How to Use Make and Makefiles for DevOps Tasks
GNU Make is traditionally a build tool for compiling software, but it excels as a task runner for DevOps workflows. A Makefile provides a single entry point for common operations on your Breeze instances, replacing scattered shell scripts with a documented, tab-complete interface.
Makefile Basics
A Makefile consists of targets, prerequisites, and recipes. Create a Makefile in your project root:
# Variables
APP_NAME := myapp
VERSION := $(shell git describe --tags --always 2>/dev/null || echo "dev")

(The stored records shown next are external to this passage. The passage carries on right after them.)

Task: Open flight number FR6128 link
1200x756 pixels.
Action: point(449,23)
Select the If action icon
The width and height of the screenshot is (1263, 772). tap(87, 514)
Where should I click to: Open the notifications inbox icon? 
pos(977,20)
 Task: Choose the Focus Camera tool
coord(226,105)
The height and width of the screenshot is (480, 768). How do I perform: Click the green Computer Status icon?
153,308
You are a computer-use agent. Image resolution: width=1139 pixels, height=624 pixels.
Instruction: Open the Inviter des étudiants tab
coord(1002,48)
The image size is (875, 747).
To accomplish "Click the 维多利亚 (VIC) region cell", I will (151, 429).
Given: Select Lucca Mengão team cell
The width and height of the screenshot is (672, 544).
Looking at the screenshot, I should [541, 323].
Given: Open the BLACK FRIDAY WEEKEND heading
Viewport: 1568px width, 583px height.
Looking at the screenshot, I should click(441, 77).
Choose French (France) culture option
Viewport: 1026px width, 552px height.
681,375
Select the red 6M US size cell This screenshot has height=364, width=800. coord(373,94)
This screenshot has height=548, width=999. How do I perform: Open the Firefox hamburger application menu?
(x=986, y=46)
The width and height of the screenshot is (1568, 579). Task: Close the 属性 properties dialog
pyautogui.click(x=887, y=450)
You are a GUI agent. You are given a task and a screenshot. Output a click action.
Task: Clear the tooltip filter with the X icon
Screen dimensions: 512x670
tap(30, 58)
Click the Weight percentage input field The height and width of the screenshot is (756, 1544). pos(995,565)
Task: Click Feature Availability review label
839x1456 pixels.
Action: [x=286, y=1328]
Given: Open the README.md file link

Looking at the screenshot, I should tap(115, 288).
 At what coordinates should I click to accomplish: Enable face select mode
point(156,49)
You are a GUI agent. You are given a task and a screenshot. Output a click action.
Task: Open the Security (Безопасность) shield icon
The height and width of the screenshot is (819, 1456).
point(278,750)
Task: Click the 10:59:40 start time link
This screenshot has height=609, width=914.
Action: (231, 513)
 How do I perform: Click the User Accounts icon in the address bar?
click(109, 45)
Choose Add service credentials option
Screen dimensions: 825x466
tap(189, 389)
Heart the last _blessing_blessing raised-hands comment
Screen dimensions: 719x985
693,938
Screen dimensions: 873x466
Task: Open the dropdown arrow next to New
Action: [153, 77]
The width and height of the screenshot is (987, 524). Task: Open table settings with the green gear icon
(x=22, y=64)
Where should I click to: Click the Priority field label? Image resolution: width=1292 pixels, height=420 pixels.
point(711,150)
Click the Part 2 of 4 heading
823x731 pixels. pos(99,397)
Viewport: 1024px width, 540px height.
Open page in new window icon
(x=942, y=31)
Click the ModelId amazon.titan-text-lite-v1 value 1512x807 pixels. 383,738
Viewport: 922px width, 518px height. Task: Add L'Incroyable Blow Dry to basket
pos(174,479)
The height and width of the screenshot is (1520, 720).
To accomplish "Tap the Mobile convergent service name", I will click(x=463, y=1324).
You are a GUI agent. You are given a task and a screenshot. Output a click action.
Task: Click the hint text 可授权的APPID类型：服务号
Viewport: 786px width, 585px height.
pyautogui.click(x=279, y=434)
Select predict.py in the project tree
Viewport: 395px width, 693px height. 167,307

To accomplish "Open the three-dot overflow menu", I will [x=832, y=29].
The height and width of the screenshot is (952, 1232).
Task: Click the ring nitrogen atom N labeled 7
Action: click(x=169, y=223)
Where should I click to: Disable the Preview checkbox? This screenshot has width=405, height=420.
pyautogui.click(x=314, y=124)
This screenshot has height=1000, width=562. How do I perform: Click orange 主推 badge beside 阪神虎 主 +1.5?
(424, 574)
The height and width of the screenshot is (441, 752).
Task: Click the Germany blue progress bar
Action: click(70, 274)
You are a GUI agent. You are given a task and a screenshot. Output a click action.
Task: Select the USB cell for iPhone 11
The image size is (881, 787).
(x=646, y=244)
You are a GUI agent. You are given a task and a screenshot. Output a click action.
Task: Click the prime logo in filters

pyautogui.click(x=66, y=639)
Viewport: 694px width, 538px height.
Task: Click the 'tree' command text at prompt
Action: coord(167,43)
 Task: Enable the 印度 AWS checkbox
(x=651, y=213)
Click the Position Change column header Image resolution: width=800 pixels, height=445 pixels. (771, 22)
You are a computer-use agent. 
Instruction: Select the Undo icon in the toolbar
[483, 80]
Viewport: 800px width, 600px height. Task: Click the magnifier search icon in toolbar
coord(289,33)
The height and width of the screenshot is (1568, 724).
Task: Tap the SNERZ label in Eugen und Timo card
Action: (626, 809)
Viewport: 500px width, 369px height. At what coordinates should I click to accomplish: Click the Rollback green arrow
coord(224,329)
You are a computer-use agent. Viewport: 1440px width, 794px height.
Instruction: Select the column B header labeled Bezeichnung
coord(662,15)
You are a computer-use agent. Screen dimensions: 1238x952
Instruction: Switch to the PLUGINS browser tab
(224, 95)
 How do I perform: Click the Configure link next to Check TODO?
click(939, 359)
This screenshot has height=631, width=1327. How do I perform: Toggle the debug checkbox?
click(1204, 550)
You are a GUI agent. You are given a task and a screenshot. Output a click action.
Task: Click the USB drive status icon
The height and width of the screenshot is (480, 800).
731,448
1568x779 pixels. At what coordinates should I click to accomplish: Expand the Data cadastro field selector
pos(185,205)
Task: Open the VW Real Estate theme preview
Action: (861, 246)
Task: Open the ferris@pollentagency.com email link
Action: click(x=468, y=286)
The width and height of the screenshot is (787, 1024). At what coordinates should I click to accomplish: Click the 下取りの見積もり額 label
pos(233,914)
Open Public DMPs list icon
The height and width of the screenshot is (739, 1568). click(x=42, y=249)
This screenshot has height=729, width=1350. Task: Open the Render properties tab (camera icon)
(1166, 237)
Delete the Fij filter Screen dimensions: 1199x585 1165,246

DEPLOY_HOST := breeze-web-01
DEPLOY_USER := deploy
DEPLOY_PATH := /var/www/$(APP_NAME)
.PHONY: help build test deploy clean
# Default target
help: ## Show this help message
@grep -E '^[a-zA-Z_-]+:.*?## .*$$' $(MAKEFILE_LIST) | \
awk 'BEGIN {FS = ":.*?## "}; {printf " \033[36m%-15s\033[0m %s\n", $$1, $$2}'
DevOps Task Targets
Define targets for common operations:
build: ## Build the application
@echo "Building $(APP_NAME) v$(VERSION)..."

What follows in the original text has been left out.